(Text and item location entries)
★ ★ ★ ★ ★

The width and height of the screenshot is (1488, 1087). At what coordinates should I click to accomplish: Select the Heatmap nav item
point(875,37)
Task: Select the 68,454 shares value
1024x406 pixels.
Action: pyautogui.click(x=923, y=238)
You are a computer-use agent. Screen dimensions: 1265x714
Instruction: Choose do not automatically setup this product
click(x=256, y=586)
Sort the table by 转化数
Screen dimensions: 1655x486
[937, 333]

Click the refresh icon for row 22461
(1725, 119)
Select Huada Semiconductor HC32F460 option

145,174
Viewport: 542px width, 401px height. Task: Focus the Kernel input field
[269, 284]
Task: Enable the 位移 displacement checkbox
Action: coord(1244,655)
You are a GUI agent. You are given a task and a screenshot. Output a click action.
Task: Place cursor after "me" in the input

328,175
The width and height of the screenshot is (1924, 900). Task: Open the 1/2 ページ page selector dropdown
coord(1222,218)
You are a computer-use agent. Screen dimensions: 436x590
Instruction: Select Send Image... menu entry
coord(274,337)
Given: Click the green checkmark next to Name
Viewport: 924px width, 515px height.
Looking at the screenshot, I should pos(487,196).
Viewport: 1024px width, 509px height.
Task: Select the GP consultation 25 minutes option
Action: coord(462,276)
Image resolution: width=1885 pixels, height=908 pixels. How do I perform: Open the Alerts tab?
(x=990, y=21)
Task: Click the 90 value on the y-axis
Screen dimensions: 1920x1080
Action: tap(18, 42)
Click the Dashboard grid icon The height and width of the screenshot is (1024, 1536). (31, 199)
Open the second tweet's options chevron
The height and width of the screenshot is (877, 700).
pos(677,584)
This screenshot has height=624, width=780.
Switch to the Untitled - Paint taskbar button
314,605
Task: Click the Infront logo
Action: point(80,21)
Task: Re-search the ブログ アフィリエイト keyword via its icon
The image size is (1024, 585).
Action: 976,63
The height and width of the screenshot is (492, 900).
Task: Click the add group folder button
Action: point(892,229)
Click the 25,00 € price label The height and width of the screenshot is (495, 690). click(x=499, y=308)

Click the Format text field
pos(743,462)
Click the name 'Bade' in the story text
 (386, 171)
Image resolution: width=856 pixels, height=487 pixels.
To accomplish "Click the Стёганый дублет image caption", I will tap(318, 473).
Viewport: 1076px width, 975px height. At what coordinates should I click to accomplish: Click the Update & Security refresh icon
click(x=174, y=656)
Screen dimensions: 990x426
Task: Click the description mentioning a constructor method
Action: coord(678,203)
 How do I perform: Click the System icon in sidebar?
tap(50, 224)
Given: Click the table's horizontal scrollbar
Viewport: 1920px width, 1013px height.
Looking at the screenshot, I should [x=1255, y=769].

★ ★ ★ ★ ★

▶ **Challenge**: Print every one of the lines above, reproducing each character unchanged.

▶ **Reply**:
The width and height of the screenshot is (1488, 1087). At what coordinates should I click to accomplish: Select the Heatmap nav item
point(875,37)
Task: Select the 68,454 shares value
1024x406 pixels.
Action: pyautogui.click(x=923, y=238)
You are a computer-use agent. Screen dimensions: 1265x714
Instruction: Choose do not automatically setup this product
click(x=256, y=586)
Sort the table by 转化数
Screen dimensions: 1655x486
[937, 333]

Click the refresh icon for row 22461
(1725, 119)
Select Huada Semiconductor HC32F460 option

145,174
Viewport: 542px width, 401px height. Task: Focus the Kernel input field
[269, 284]
Task: Enable the 位移 displacement checkbox
Action: coord(1244,655)
You are a GUI agent. You are given a task and a screenshot. Output a click action.
Task: Place cursor after "me" in the input

328,175
The width and height of the screenshot is (1924, 900). Task: Open the 1/2 ページ page selector dropdown
coord(1222,218)
You are a computer-use agent. Screen dimensions: 436x590
Instruction: Select Send Image... menu entry
coord(274,337)
Given: Click the green checkmark next to Name
Viewport: 924px width, 515px height.
Looking at the screenshot, I should pos(487,196).
Viewport: 1024px width, 509px height.
Task: Select the GP consultation 25 minutes option
Action: coord(462,276)
Image resolution: width=1885 pixels, height=908 pixels. How do I perform: Open the Alerts tab?
(x=990, y=21)
Task: Click the 90 value on the y-axis
Screen dimensions: 1920x1080
Action: tap(18, 42)
Click the Dashboard grid icon The height and width of the screenshot is (1024, 1536). (31, 199)
Open the second tweet's options chevron
The height and width of the screenshot is (877, 700).
pos(677,584)
This screenshot has height=624, width=780.
Switch to the Untitled - Paint taskbar button
314,605
Task: Click the Infront logo
Action: point(80,21)
Task: Re-search the ブログ アフィリエイト keyword via its icon
The image size is (1024, 585).
Action: 976,63
The height and width of the screenshot is (492, 900).
Task: Click the add group folder button
Action: point(892,229)
Click the 25,00 € price label The height and width of the screenshot is (495, 690). click(x=499, y=308)

Click the Format text field
pos(743,462)
Click the name 'Bade' in the story text
 (386, 171)
Image resolution: width=856 pixels, height=487 pixels.
To accomplish "Click the Стёганый дублет image caption", I will tap(318, 473).
Viewport: 1076px width, 975px height. At what coordinates should I click to accomplish: Click the Update & Security refresh icon
click(x=174, y=656)
Screen dimensions: 990x426
Task: Click the description mentioning a constructor method
Action: coord(678,203)
 How do I perform: Click the System icon in sidebar?
tap(50, 224)
Given: Click the table's horizontal scrollbar
Viewport: 1920px width, 1013px height.
Looking at the screenshot, I should [x=1255, y=769].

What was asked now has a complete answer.